(Supplied material)

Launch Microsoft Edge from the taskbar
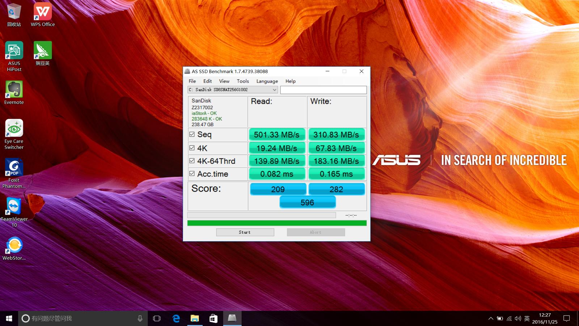The width and height of the screenshot is (579, 326). 176,318
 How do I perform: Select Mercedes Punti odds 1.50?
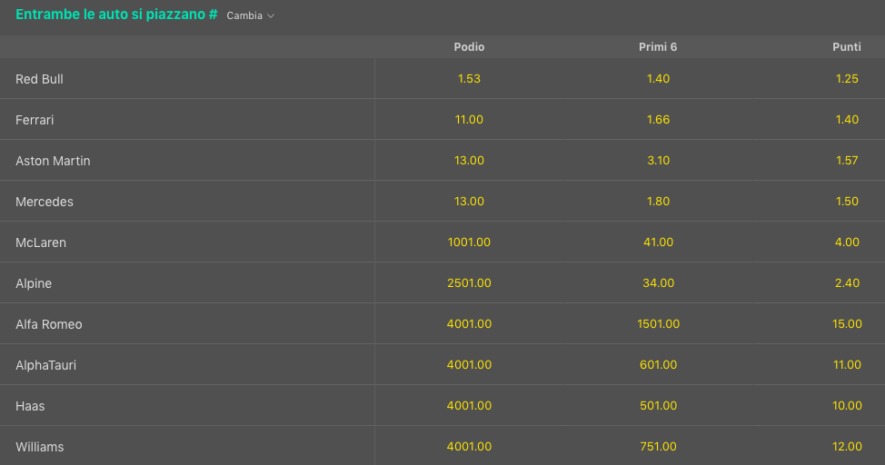pyautogui.click(x=847, y=202)
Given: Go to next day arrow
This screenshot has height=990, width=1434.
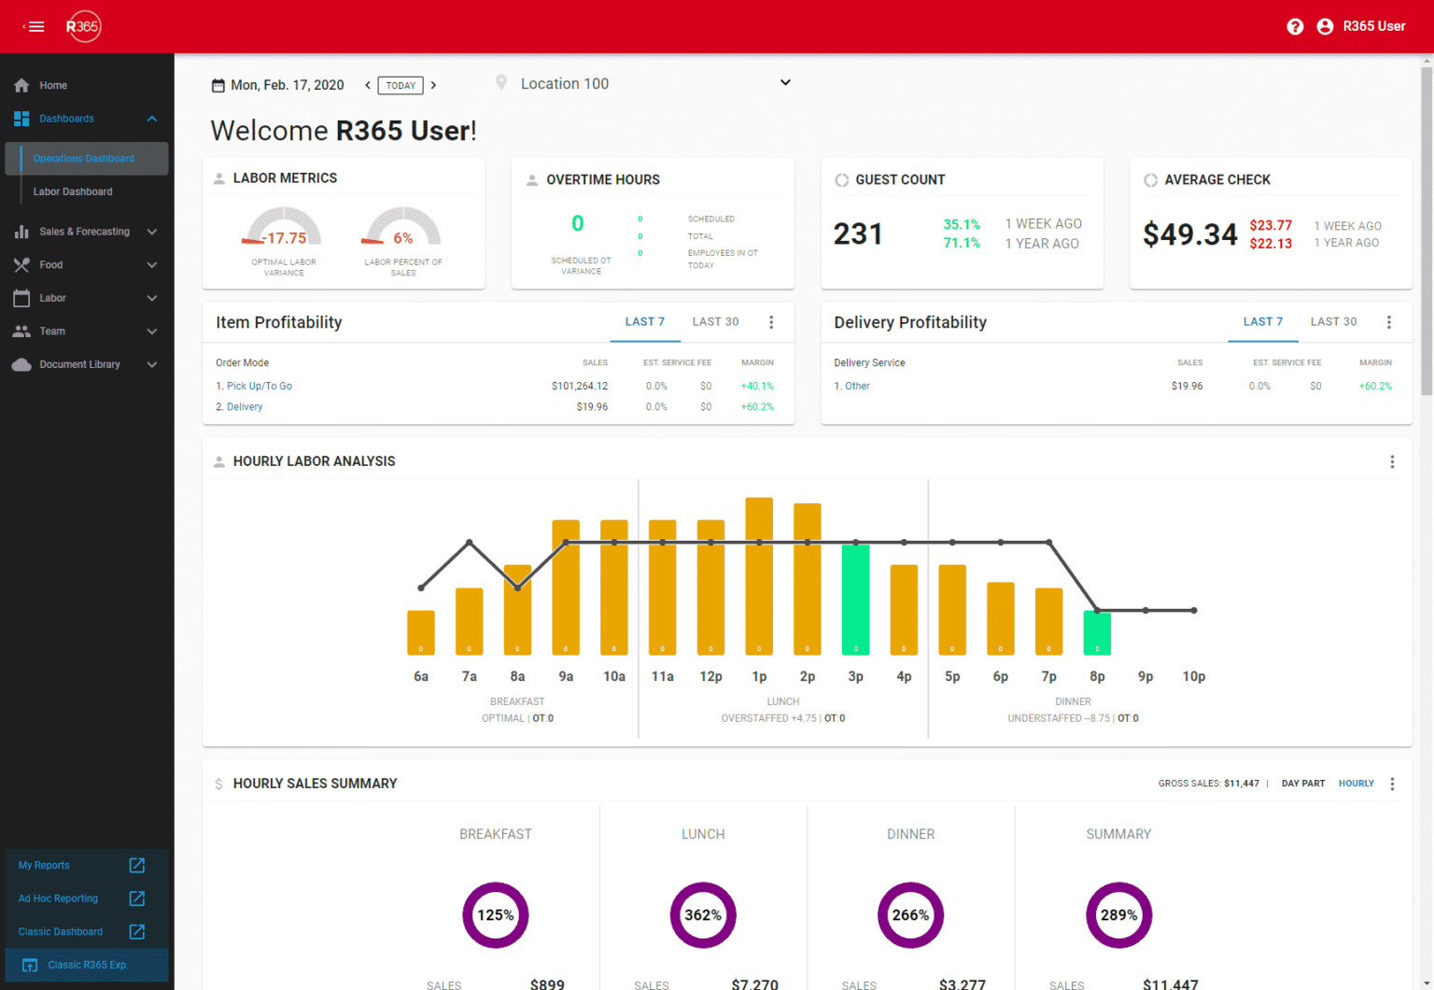Looking at the screenshot, I should point(433,85).
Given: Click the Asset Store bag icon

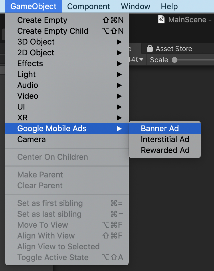Looking at the screenshot, I should point(150,49).
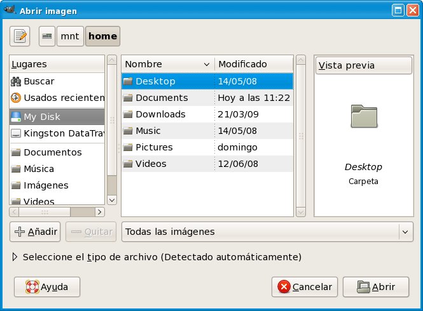Screen dimensions: 423x311
Task: Open the Todas las imágenes filter dropdown
Action: coord(267,232)
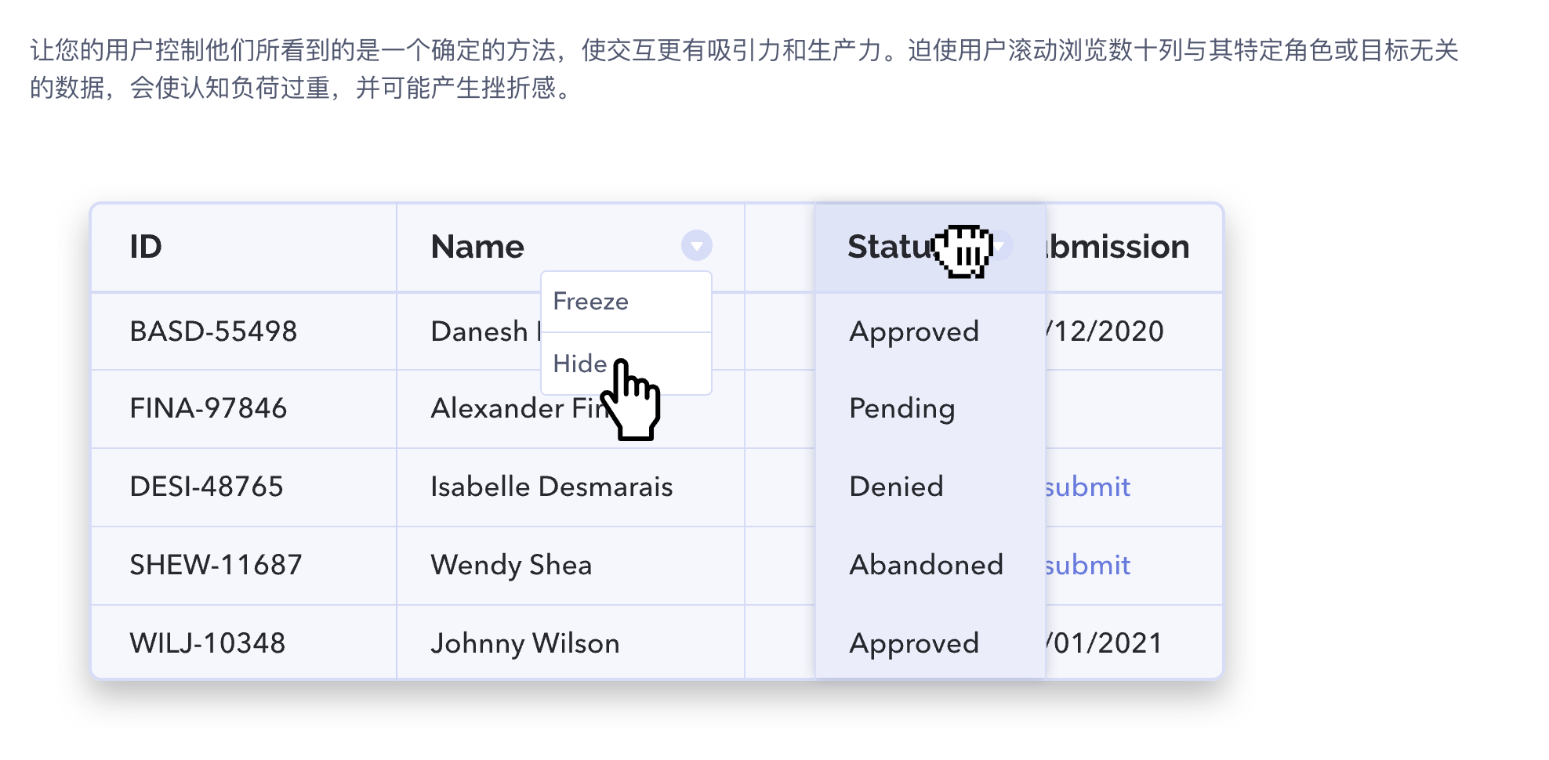Open the Name column dropdown arrow
Viewport: 1549px width, 760px height.
tap(696, 245)
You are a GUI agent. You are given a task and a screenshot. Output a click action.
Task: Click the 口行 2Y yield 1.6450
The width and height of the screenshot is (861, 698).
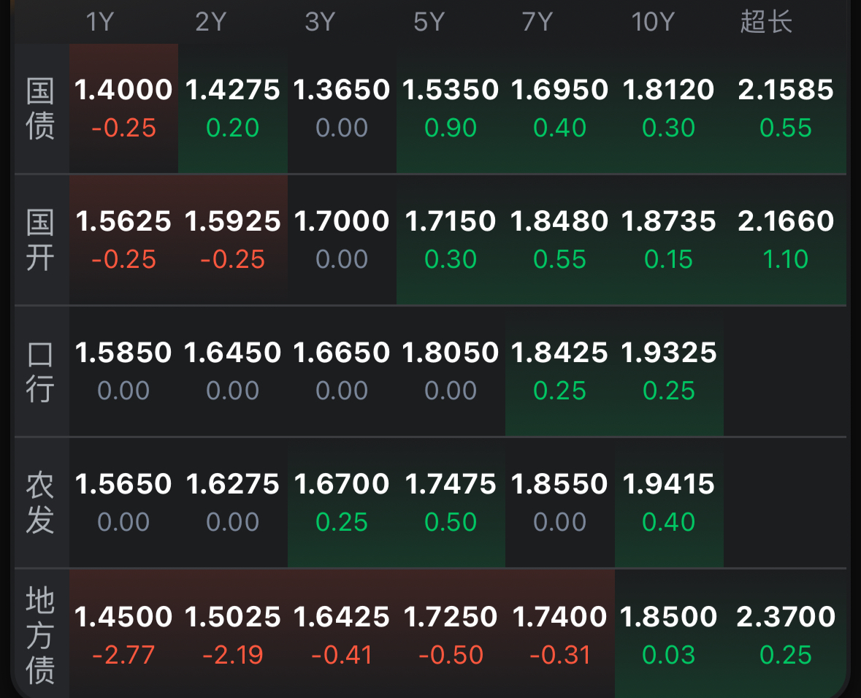[x=232, y=353]
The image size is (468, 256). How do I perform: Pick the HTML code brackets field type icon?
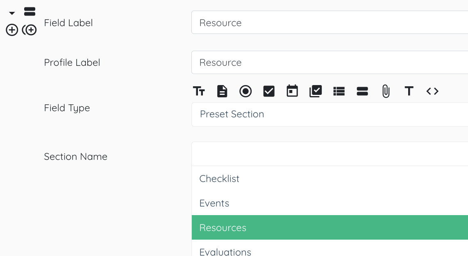pyautogui.click(x=432, y=91)
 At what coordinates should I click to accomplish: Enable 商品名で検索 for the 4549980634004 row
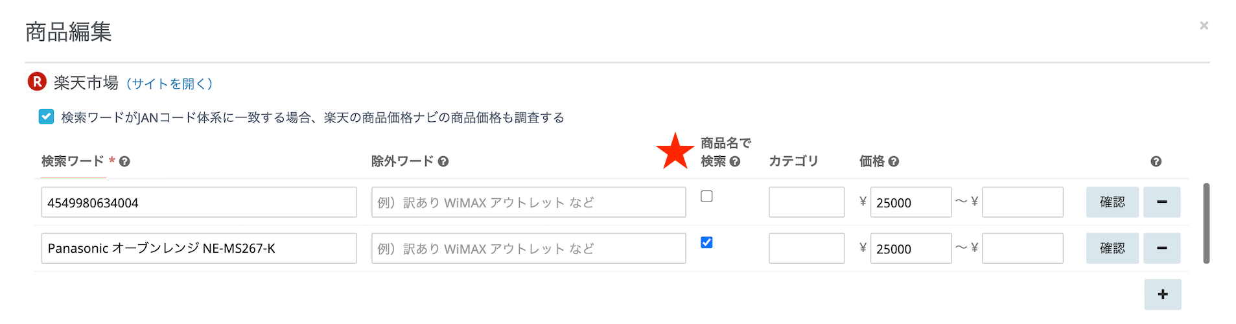706,196
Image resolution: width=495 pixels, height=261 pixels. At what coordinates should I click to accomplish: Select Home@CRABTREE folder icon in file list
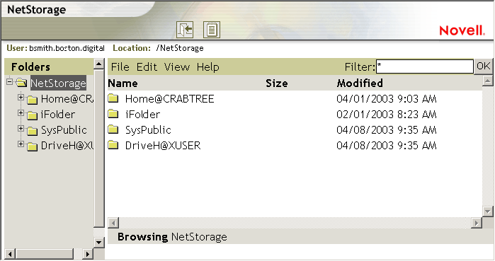[x=113, y=98]
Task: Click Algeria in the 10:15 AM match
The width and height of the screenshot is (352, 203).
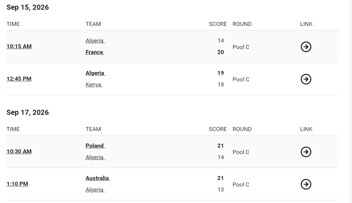Action: [x=95, y=41]
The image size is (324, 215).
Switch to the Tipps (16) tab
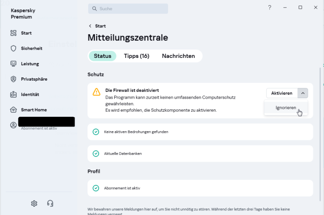click(137, 56)
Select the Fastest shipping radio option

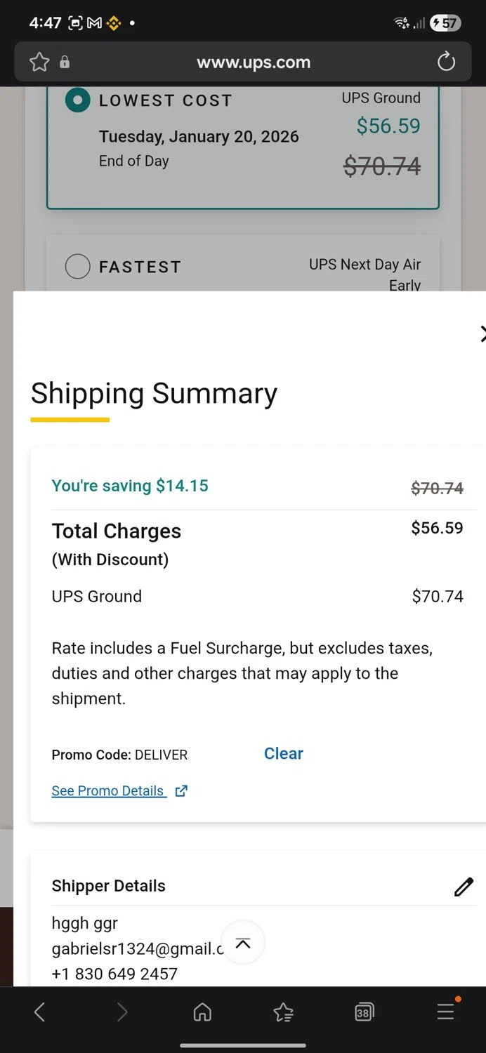[77, 267]
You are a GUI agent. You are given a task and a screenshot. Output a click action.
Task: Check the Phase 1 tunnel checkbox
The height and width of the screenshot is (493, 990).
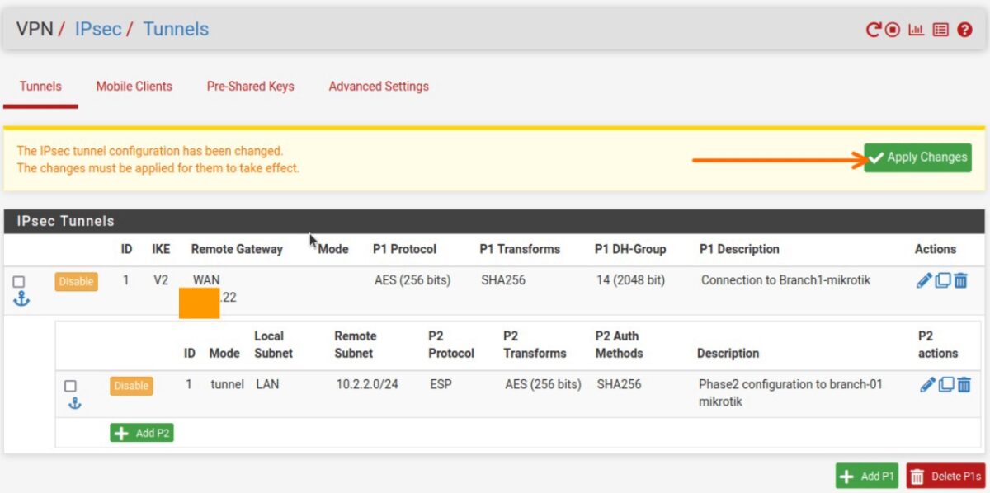[x=20, y=281]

(End Supplied material)

Leave the images behind and write out every entry exactly.

» Response to the exercise
Launch Microsoft Edge from the taskbar
The width and height of the screenshot is (579, 326). 176,318
 How do I perform: Select Mercedes Punti odds 1.50?
pyautogui.click(x=847, y=202)
Given: Go to next day arrow
This screenshot has height=990, width=1434.
Looking at the screenshot, I should point(433,85).
Given: Click the Asset Store bag icon

Looking at the screenshot, I should point(150,49).
Screen dimensions: 423x311
Task: Open the Todas las imágenes filter dropdown
Action: coord(267,232)
Open the Name column dropdown arrow
Viewport: 1549px width, 760px height.
tap(696, 245)
You are a GUI agent. You are given a task and a screenshot. Output a click action.
Task: Click the 口行 2Y yield 1.6450
The width and height of the screenshot is (861, 698).
[x=232, y=353]
The image size is (468, 256). How do I perform: Pick the HTML code brackets field type icon?
pyautogui.click(x=432, y=91)
 At what coordinates should I click to accomplish: Enable 商品名で検索 for the 4549980634004 row
706,196
Image resolution: width=495 pixels, height=261 pixels. At what coordinates should I click to accomplish: Select Home@CRABTREE folder icon in file list
[x=113, y=98]
Task: Click Algeria in the 10:15 AM match
The width and height of the screenshot is (352, 203).
Action: [x=95, y=41]
The image size is (324, 215).
Switch to the Tipps (16) tab
click(137, 56)
Select the Fastest shipping radio option

[77, 267]
You are a GUI agent. You are given a task and a screenshot. Output a click action.
Task: Check the Phase 1 tunnel checkbox
The height and width of the screenshot is (493, 990).
[x=20, y=281]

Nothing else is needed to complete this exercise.